こんにちは!!
スキマ時間にスー(Tsu)もコツコツ進めている西原です。
さて、先日のブログで少しお話しさせていただきましたが、
検査結果の数値が客観的かどうか
について、考えてみたいと思います。
いわゆる検査の数値って、
どんな項目を測定しても、
「結果は○○です。
参考基準値が△△~□□なので、まあ大丈夫ですね。
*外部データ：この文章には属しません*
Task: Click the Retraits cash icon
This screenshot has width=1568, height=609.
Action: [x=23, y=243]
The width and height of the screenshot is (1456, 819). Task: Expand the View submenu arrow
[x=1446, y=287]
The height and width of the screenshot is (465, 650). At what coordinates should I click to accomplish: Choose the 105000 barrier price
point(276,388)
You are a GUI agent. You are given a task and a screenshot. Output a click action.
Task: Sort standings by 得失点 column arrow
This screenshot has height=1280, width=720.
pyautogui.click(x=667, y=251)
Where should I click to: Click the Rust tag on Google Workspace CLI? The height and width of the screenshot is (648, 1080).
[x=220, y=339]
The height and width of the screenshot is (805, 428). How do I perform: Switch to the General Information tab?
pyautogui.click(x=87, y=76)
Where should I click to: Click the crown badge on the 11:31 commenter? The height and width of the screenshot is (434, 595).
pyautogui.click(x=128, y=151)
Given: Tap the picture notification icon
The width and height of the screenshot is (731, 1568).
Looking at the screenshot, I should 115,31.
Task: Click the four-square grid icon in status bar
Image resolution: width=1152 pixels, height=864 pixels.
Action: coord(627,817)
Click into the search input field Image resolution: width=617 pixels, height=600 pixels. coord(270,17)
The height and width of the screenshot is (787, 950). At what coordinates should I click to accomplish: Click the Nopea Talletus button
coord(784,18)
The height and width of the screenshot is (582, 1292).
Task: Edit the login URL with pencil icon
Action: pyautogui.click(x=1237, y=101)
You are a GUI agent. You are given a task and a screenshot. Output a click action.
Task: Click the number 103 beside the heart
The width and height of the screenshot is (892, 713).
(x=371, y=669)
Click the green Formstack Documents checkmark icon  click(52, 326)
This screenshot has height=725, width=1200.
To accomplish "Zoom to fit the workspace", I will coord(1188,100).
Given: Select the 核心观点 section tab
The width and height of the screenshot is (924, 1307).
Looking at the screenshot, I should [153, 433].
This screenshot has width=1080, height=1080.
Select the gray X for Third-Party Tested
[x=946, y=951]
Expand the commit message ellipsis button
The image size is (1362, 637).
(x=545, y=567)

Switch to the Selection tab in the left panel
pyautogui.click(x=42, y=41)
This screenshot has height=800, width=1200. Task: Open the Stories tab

」
というような流れになると思います。
で、ここで単純な疑問。
”参考基準値”ってなに?
というわけです。
おそらく、みなさんがイメージされるのは、
健康な動物はその参考基準値内だ!!
参考基準値内にあれば、病気ではない!!
といったところだと思います。
しかし、残念ながらすべてがそうではありません。
では参考基準値って???
ここでは、細かな議論は別にして、
ざっくりと解説しますね。
参考基準値とは、
健康な動物で測定すると、
95%の動物が収まる範囲
と決められています。
(いや、専門的に言うともっと細かいですよ(汗))
ですので、だいたいの健康なワンちゃんは、
その参考基準値内にあれば、問題ないのです。
しかし、じゃあ残りの5%は??ってことになりますよね。
そうなんです。
たとえ健康な動物でも、そのうち5%の動物は、
参考基準値から外れてしまうのです。
さらに、裏を返せば、
病気の動物の数値ははっきりいってわからない
のです。
だいたいは参考基準値から外れることが多いですが、
中には、参考基準値内にあっても病気であることは
けっこうあるのです。
また、以前は参考基準値のことを、よく
「正常値」
という言い方をしていましたが、
上記の理由から、
数値だけでは”正常”かどうかの判断はできないので、
”正常値”という言い方はせず、”基準値”といいましょう
という流れになっています。
このことからも、
数値だけで”正常”と判断してはいけないことが
おわかりいただけると思います。
さらにもう一つ、
検査数値が案外いい加減な理由があります。
それは、
機械の測定精度
です。
つまり、同じ血液で、同じ項目を測定しても、
結果は完全に一致することはありません。
そこからもどうしても多少の誤差は生じますし、
また、検査センターに出す場合は、
血液を冷蔵、もしくは冷凍で輸送しますので、
その間にもわずかに性状は変化してしまい、
それが検査結果に影響することも多いです。
このように、検査の数値は思った以上にいい加減です。
では、よりしっかりと診断するためにはどうすればよいのでしょうか??
やはり”100%”で診断をつけることは不可能ですが、
よりたくさんの情報を集めることで、
診断精度はかなり高くなります。
つまり血液検査結果だけじゃなく、
問診、触診、聴診、視診、レントゲン、エコーなどなど、
そしてやはり重要なのが、
日ごろの生活状況の観察です。
元気食欲はもちろん、お水の飲み方、
歩き方や舌・歯ぐきの色、
毛づや、目やに、耳の汚れ、鼻の乾き・・・
そういったものをしっかりと一つひとつ評価することはもちろん、
さらにそれらを総合的に判断することで
より確かな診断を下すことができます。
じゃあ、その最終判断は機械でできるのか?
残念ながら今はできませんし、
おそらく将来的にも当分不可能でしょう
(医学、獣医学が完成された学問になることはまずないでしょうから)。
そこで獣医師の登場なのです。
やはり、総合的に動物をチェックして、
異常があるかどうかの最終判断を下すのは、
獣医師しかできません。
もちろん、獣医師も判断を誤ることはあります
(いわゆる誤診ですね)。
しかし、勉強を継続しない獣医師や、
独りよがりな獣医師は論外ですが
(内輪だけでコミュニティをつくる獣医師も!?)、
おそらく、ほとんどの獣医師は、
数値だけで判断するよりも、
はるかに高い精度で、異常を見つけることができるでしょう。
ですので、みなさんもいろんな検査を受けることがあると思いますが、
決して、数値だけにとらわれないで、
獣医師ときちんと話をしたうえで、
病気をとらえるようにしてくださいね。
※ちなみに、健康診断は、あくまで、
「今現在」の状態をみているだけなので、
それが将来的に大丈夫かどうかを保証するものではありません。